Entwhistle to Endicott. Any reason why?

Hi all. First post on here so forgive me if this has been discussed before. I used the search tool and there was no trace, though.

I'm in the process of re-reading the Poirot stories & books, in more or less the order of publication, and I've just re-read After The Funeral and Hickory Dickory Dock in that order.

At the end of the latter book Poirot visits a lawyer named Endicott, who makes reference to having received Poirot's help in solving the 'Abernethy business'. Assuming that this refers to the Abernethie family in After The Funeral, despite the slightly different spelling, surely the lawyer's name should be Entwhistle rather than Endicott.

Has anyone any idea why this re-naming occurred? Surely Mrs Christie wouldn't have made the change simply by accident, would she?

Comments

  • edited September 2016
    It certainly could have been her mistake! In at least one other case in the Agatha Christie Canon, a character changes names - Miss Marple's nephew Raymond has a girlfriend named Joyce, a painter, in "The Tuesday night club", who becomes "Joan" when he is married to her in "Sleeping murder". Such mistakes were quite common at the period before PC's, when serial authors couldn't easily keep track of their characters - in the Miss Silver mystery series by Patricia Wentworth, e.g., Miss Silver's housekeeper is Emma Meadows in some of the books, then becomes Hannah Meadows and then changes back to Emma - actually in one book she starts with one name and ends with the other!  In the "Katy did" young adults series by Susan Coolidge the age difference between Katy and her sister Clover is 2 years in the first book, 1 year in the second and 3 in the third, and there are many more examples.
  • GricerGricer Altrincham, UK
    Ahh... Interesting.

    Are we sure that Joyce and Joan were the same character, though?

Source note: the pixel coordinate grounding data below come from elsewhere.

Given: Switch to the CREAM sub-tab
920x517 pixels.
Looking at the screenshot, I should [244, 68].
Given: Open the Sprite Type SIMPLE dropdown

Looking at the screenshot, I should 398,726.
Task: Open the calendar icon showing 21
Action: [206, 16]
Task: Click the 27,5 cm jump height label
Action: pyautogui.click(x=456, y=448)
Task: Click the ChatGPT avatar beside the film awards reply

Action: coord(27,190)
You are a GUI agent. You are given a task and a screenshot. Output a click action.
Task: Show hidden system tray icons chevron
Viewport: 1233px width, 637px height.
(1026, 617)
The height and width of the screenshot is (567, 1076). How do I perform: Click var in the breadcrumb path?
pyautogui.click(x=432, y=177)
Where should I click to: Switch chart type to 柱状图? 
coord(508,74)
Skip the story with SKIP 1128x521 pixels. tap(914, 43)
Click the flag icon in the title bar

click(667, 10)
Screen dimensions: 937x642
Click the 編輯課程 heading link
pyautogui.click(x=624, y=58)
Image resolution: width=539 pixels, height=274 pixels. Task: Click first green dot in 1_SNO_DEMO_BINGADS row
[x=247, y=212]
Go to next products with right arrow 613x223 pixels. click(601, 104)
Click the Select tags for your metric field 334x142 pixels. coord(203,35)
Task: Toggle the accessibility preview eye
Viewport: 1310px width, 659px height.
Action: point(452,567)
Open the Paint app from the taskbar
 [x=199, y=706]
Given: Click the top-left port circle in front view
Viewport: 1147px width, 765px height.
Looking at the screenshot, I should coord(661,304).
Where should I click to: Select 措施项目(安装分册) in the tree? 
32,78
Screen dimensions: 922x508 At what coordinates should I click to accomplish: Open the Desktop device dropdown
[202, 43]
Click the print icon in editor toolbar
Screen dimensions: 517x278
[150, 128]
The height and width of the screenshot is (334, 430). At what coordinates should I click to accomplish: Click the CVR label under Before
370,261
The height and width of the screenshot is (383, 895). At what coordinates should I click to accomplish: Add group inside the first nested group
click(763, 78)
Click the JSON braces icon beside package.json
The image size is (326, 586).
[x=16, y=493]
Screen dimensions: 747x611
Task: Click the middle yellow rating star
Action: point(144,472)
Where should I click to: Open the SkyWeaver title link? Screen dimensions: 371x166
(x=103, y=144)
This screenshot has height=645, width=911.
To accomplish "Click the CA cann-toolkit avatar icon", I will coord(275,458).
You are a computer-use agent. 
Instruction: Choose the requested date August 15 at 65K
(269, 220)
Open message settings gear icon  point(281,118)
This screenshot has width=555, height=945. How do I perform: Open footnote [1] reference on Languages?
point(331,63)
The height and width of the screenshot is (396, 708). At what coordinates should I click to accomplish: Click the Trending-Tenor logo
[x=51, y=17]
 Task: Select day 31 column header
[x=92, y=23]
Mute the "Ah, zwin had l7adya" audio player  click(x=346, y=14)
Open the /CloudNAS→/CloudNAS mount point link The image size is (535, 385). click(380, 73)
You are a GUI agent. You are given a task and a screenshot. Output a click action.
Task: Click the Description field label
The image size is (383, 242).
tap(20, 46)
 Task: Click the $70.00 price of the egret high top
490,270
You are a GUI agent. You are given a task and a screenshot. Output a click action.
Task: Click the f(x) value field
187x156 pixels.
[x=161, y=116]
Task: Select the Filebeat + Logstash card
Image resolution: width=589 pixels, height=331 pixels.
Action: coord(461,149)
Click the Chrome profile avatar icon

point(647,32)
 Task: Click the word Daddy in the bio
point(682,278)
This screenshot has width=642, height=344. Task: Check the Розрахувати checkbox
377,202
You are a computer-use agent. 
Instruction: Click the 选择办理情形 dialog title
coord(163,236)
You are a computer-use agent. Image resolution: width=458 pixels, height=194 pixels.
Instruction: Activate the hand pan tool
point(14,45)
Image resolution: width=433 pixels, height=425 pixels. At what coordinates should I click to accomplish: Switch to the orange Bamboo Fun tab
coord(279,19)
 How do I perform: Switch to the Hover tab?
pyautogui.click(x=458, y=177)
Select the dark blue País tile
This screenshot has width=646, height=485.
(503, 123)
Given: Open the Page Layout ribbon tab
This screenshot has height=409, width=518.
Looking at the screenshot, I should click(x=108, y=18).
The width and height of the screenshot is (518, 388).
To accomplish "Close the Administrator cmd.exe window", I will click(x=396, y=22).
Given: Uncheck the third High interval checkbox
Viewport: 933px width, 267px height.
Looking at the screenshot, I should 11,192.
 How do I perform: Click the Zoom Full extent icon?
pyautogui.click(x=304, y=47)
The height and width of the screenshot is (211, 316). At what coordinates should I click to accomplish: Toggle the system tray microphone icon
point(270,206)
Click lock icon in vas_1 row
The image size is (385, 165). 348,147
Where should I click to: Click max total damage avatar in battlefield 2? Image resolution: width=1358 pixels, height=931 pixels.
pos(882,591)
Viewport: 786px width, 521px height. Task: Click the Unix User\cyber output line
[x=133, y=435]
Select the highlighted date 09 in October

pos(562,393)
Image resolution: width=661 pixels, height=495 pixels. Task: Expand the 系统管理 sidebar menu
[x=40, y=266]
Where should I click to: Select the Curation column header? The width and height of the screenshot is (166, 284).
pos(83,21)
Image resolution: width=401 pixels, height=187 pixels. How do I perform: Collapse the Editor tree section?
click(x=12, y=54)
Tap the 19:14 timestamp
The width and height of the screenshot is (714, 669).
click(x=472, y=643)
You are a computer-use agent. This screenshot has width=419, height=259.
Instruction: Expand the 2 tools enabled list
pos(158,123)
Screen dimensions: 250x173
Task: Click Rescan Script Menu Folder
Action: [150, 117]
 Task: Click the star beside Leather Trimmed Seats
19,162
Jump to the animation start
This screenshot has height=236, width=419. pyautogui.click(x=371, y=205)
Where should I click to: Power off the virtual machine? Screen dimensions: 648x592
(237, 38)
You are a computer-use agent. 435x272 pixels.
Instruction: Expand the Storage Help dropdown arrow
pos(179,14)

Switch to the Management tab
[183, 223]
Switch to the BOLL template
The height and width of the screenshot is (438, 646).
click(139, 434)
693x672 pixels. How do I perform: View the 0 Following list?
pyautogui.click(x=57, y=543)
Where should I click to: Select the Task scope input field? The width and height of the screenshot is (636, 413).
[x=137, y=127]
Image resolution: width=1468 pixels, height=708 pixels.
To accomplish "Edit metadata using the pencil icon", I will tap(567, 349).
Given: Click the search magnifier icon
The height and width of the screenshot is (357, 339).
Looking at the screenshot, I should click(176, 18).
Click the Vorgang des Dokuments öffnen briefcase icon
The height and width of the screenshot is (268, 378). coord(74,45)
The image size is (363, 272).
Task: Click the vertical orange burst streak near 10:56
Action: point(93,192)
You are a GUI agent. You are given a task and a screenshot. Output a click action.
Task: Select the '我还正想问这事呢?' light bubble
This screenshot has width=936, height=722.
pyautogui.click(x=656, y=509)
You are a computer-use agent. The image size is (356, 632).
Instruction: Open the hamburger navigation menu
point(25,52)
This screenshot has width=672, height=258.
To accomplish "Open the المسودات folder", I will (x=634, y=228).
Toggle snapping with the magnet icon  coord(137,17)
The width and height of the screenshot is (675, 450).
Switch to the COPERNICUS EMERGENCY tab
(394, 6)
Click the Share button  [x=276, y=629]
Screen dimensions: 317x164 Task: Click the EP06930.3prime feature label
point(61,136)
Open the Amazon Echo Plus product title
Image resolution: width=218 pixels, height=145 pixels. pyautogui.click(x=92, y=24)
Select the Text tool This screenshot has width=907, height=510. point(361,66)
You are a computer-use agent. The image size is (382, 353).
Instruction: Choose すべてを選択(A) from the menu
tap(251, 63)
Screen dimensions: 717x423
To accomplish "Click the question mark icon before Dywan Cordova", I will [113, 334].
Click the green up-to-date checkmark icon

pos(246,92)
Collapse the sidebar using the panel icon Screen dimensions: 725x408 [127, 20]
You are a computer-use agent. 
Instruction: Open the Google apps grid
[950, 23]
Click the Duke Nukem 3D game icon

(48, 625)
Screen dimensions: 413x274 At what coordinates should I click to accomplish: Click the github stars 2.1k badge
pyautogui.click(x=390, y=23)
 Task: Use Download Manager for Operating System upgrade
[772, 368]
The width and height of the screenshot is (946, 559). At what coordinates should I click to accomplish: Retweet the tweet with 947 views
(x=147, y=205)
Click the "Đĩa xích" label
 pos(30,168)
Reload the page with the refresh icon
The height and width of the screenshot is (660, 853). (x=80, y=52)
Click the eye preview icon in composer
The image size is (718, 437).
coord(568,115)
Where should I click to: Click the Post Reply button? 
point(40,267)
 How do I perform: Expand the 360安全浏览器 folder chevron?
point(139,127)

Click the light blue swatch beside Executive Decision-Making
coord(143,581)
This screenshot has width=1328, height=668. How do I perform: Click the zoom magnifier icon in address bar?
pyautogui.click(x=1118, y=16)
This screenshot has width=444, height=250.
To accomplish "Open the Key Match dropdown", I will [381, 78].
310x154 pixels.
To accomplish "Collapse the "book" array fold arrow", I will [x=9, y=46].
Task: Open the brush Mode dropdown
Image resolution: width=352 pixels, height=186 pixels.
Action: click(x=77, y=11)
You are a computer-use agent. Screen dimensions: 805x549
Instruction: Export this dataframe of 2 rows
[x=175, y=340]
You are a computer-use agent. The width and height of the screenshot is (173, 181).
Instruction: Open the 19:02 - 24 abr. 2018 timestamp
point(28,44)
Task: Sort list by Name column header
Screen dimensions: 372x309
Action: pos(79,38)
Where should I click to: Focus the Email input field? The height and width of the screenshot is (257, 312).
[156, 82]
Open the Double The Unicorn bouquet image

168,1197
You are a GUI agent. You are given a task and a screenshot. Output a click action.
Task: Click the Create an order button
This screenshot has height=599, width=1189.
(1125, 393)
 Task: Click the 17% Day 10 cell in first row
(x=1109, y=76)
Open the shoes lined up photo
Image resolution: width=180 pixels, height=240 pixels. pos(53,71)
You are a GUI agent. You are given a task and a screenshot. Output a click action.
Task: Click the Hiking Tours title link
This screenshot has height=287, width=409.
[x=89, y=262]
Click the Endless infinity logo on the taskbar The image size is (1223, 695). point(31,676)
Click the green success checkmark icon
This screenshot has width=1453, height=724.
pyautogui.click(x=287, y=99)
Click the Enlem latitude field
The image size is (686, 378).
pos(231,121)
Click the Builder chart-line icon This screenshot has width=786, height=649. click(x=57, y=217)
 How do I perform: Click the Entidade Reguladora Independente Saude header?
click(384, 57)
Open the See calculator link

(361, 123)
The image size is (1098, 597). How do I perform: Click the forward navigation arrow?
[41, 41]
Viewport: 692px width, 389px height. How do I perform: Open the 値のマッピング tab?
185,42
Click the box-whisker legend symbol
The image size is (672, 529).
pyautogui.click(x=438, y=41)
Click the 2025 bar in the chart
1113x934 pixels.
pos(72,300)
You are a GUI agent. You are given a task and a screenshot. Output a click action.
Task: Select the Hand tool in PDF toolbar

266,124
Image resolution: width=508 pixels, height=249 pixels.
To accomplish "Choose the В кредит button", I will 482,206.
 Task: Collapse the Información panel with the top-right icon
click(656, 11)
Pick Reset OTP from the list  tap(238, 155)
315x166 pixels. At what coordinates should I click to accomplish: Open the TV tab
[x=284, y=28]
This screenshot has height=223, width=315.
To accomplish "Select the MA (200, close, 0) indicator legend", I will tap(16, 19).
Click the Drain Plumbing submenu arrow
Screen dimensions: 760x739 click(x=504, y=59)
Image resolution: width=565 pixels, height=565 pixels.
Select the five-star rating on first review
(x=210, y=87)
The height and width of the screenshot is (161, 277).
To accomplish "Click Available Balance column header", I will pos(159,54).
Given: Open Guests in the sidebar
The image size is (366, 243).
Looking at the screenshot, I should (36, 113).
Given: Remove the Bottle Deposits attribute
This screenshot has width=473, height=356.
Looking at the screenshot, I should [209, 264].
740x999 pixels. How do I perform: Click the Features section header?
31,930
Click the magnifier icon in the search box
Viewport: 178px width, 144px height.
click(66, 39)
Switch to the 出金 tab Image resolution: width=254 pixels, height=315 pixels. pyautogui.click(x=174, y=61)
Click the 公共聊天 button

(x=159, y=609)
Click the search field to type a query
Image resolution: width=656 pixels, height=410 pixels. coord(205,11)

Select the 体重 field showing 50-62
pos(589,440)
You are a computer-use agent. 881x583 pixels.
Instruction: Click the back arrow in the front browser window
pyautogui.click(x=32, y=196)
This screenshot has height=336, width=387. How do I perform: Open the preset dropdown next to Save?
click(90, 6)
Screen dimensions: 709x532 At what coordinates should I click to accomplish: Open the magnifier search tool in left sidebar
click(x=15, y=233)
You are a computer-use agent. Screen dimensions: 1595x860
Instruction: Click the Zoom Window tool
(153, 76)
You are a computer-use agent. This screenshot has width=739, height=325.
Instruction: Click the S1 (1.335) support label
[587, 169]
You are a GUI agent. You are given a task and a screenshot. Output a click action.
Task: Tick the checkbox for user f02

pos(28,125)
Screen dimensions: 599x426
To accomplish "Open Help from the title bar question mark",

Raymond may well have a had a thing about artists, and took out a few of them before eventually marrying Joan.

    Even though authors might not have had PCs, surely if they wanted to refer to a character that they had already featured in a published work it wouldn't have been that much trouble to simply refer to that previously published work, would it? I'm no author, but if I was I'd like to think that I could at least manage to do that before I made a fool of myself.

    I was thinking along much more complex lines, such as her basing Entwhistle on a real lawyer, who then objected to it and made sure he wasn't named in a book again.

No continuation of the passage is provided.